Design of artificial gene regulation network with fuzzy logic approach

Morgan MADEC, Jacques HAIECH, Christophe LALLEMENT, Yves GENDRAULT

Telecom Physique Strasbourg, Illkirch, FR
    

Fuzzy logic is a branch of mathematics introduced in 1965 by Zadeh1. It is a kind of multi-valued logic where inputs and outputs of the systems are continuous values but the behavior of the system is described by a finite number of Boolean rules (matrix of rules). In this tutorial, we aim at demonstrating that fuzzy logic can be a helpful tool for the design and the modeling of artificial gene regulation network2. The tutorial can be divided in four part and use as illustration a AHL band detector developed in 2005 by Basu et al3 (on the left of the figure).

1/ Theoretical approach

The first part is a theoretical approach in which the concepts of fuzzy logic are described. It consists in a short lecture and a paper exercise in which the model of one gene of the band detector is hand-computed.

Your tasks ▸
- A) Reproduce the fuzzy logic passage word for word, beginning at the words "1/ Theoretical approach" and stopping after "detector is hand-computed.".
- B) Write the next part of the passage on fuzzy logic for gene regulation networks, starting after its last sentence.
The records are drawn from a different source than the fuzzy logic passage.

Material provided ▸
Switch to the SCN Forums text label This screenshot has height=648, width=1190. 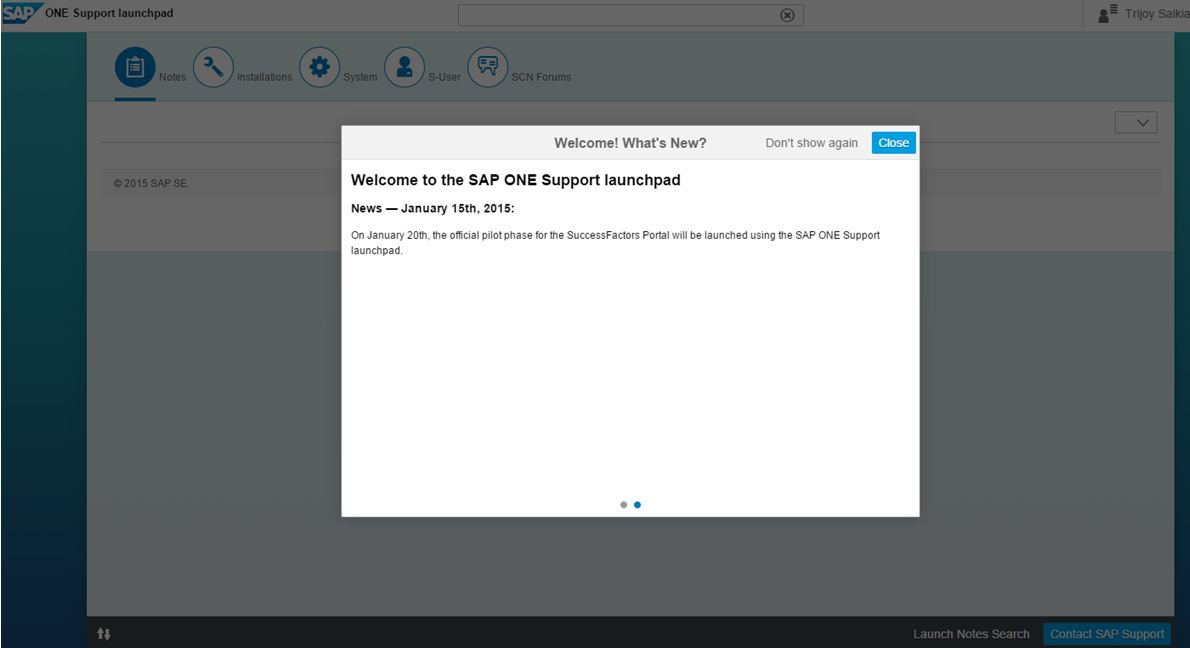click(541, 77)
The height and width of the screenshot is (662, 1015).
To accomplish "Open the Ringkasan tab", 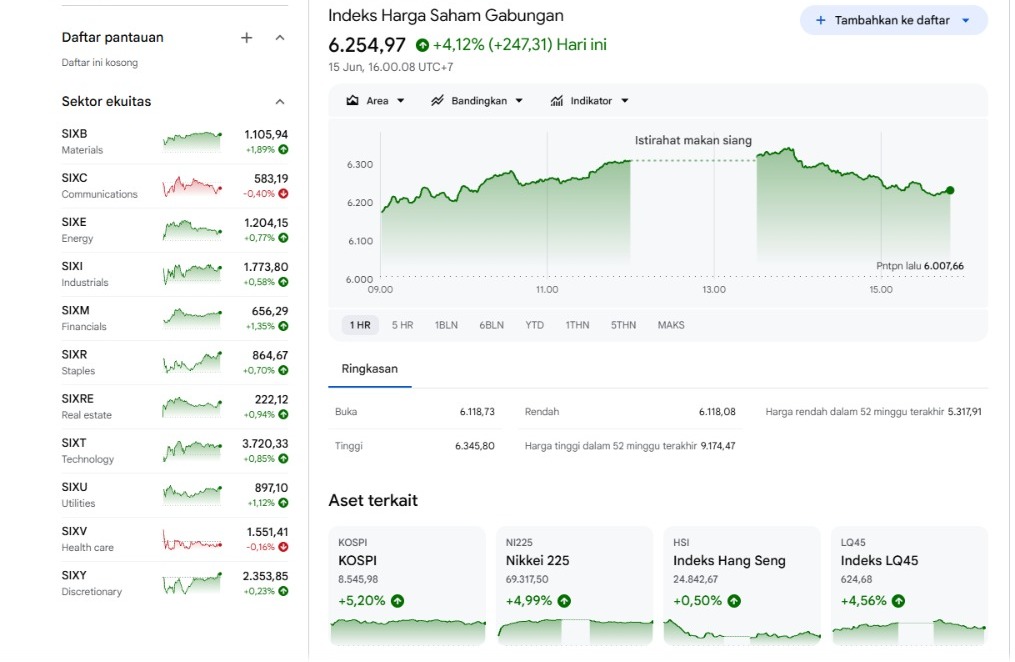I will (x=370, y=369).
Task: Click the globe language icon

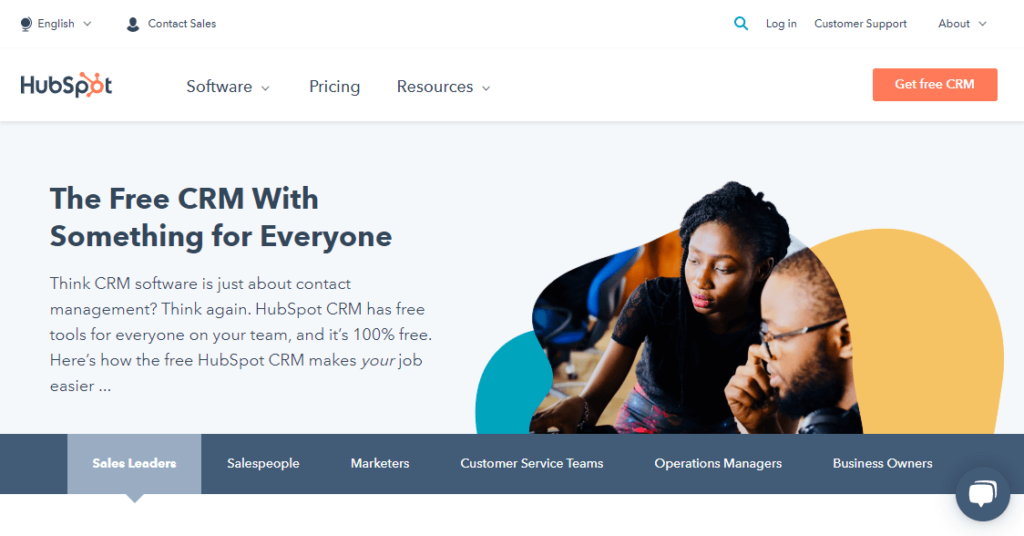Action: 26,24
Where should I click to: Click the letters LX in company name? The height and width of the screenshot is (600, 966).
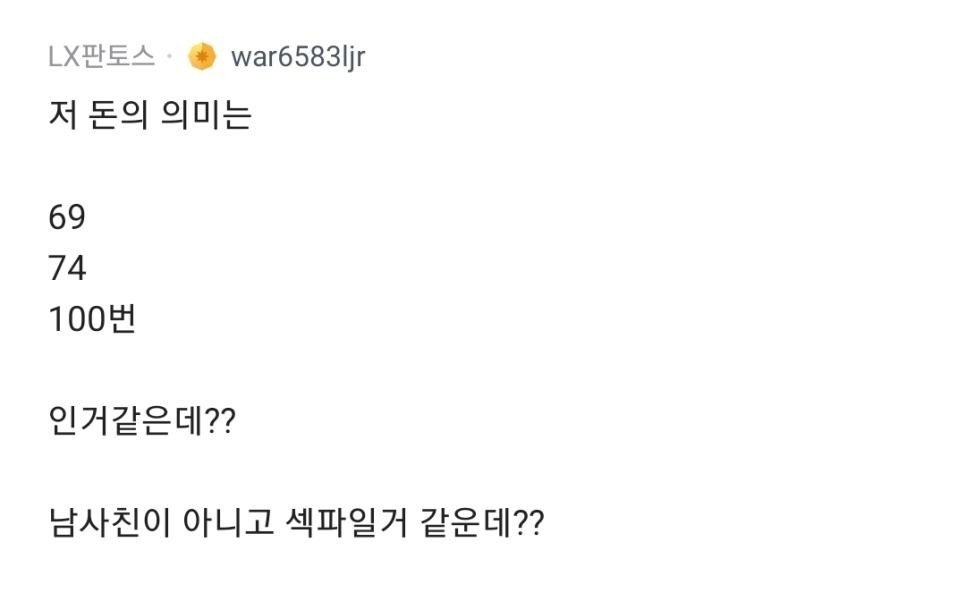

Answer list ▸
- A)
1/ Theoretical approach

The first part is a theoretical approach in which the concepts of fuzzy logic are described. It consists in a short lecture and a paper exercise in which the model of one gene of the band detector is hand-computed.

- B)
2/ Simulation software

In the second part, we introduce a software, designed by our team, that simulates a genetic network thru fuzzy logic. The software is encoded in C and the matrix of rules is specified in a text file. Some exercises are proposed to the attendees in order to familiarize with this software.

3/ Use of the software for the design of the band detector

In the third part, the fuzzy simulator is used to design the band detector according to a targeted dose-response curve (red curve on the figure). For the three genes of the library of various matrix of rules are proposed. The user computes, through the simulator, the dose-response curve for each combination of matrix of rules and chooses, according to a given criterion, which of them is the closest to the target. According to this result, the user can draw several properties of the genes to implement in order to achieve the desired result (the affinity of regulating proteins with the promoter, cooperativity between binding sites on the promoter ...)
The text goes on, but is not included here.